Karena, hal ini saya kira sifatnya universal, berlaku bagi agama apapun, suku apapu, atau ideologi apapun. Ada beberapa hal yang mempersambungkannya.

Pada momen seperti itu biasanya orang akan melakukan evaluasi diri, muhasabah atau apapun namanya. Dan muhasabah atau evaluasi diri sebenarnya harus menjadi agenda pribadi, baik itu muslim atau non-muslim selama nafas masih ada.

 Menjadi lebih baik hari ini dari kemarin, membuat tahun ini lebih baik dari kemarin, adalah tidak lain dari perwujudan syukur kita.

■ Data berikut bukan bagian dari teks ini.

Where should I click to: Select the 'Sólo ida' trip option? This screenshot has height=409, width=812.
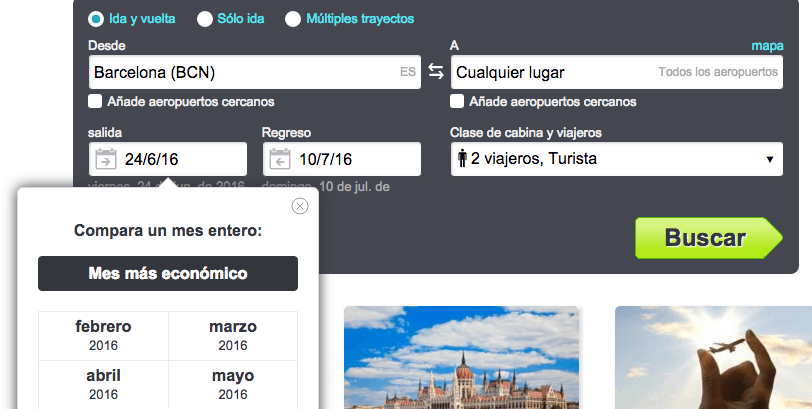point(205,18)
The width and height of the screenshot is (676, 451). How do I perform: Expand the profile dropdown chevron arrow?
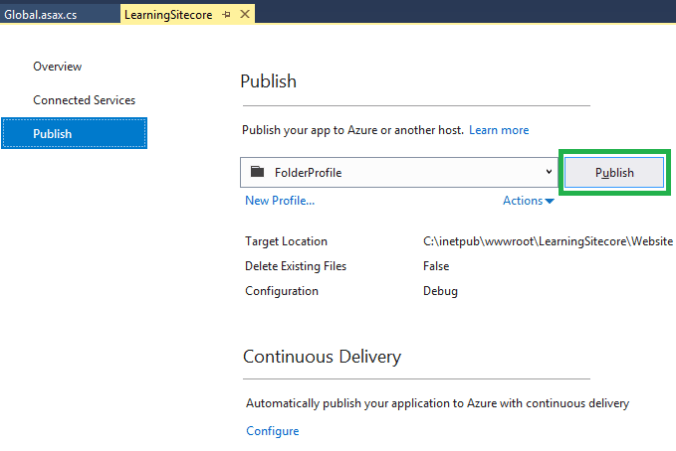[x=547, y=172]
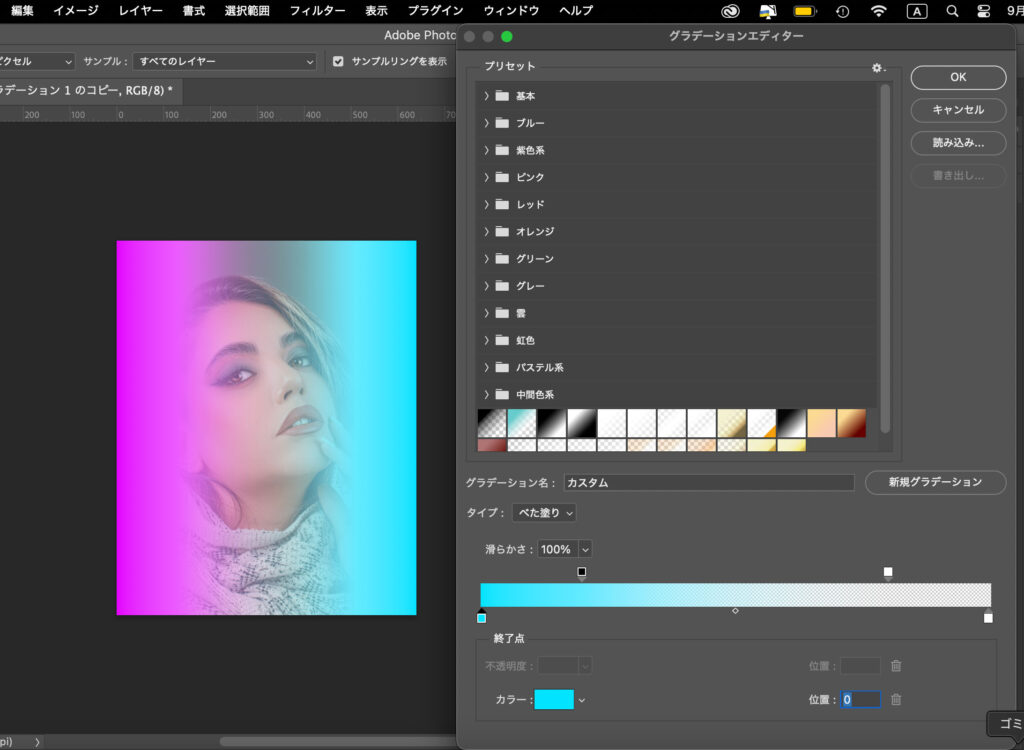This screenshot has width=1024, height=750.
Task: Select the white opacity stop at right
Action: pos(888,573)
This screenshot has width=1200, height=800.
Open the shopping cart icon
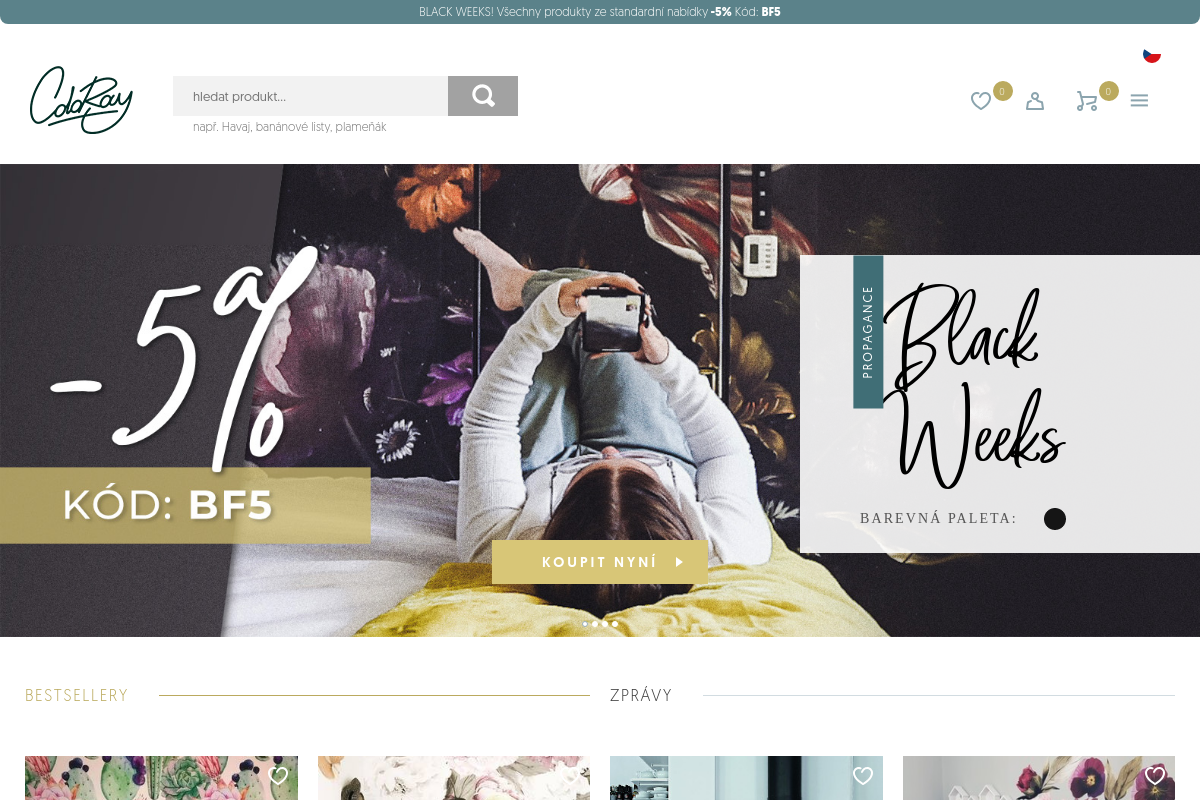(1086, 101)
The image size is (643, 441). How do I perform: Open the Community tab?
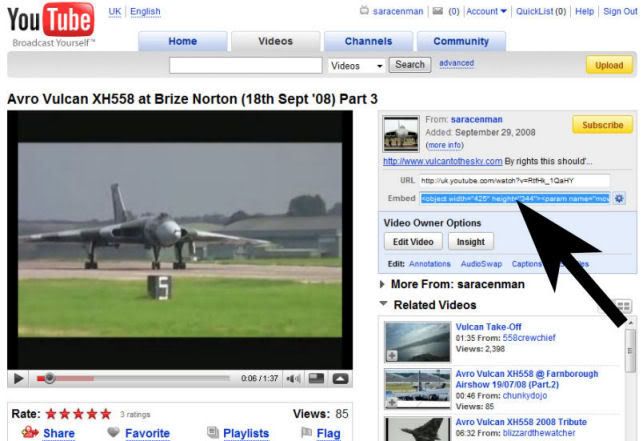click(x=461, y=41)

 Orang yang menganggap kemarin lebih baik dari hari ini berarti merendahkan keberadaan mereka.

Dari semua ungkapan di atas, yang terpenting adalah pertanyaan buat diri kita sendiri, apakah hari ini kita lebih baik dari kemarin? bagaimana dengan besok? Apakah kita lebih baik dari hari ini?

Bagi umat islam, sebenarnya setiap detik, setiap menit, setiap jam, setiap hari, setiap bulan adalah baru, dalam arti harus senantiasa memperbaharui diri. Harus senantiasa mencapai progres-progres positif. Seperti sabda Rusulullah, meskipun banyak yang menganggap hadits ini lemah, tetapi isinya bagus dan tidak bertentangan dengan Al-Quran:

"Barang siapa hari ini lebih baik dari kemarin, maka dia termasuk orang yang beruntung, dan barang siapa hari ini sama dengan hari kemarin, maka dia termasuk orang yang rugi, dan barang siapa hari ini lebih buruk dari kemarin maka dia termasuk orang yang terlaknat" (HR.Al Hakim).

Semoga tekat senantias terkepal dan tak pernah lemah untuk menjadi seseorang yang selalu tidak puas untuk menjadi kian baik, tak hanya di mata manusia, melainkan tentunya di hadapan Allah Sang Pencipta jagad raya ini.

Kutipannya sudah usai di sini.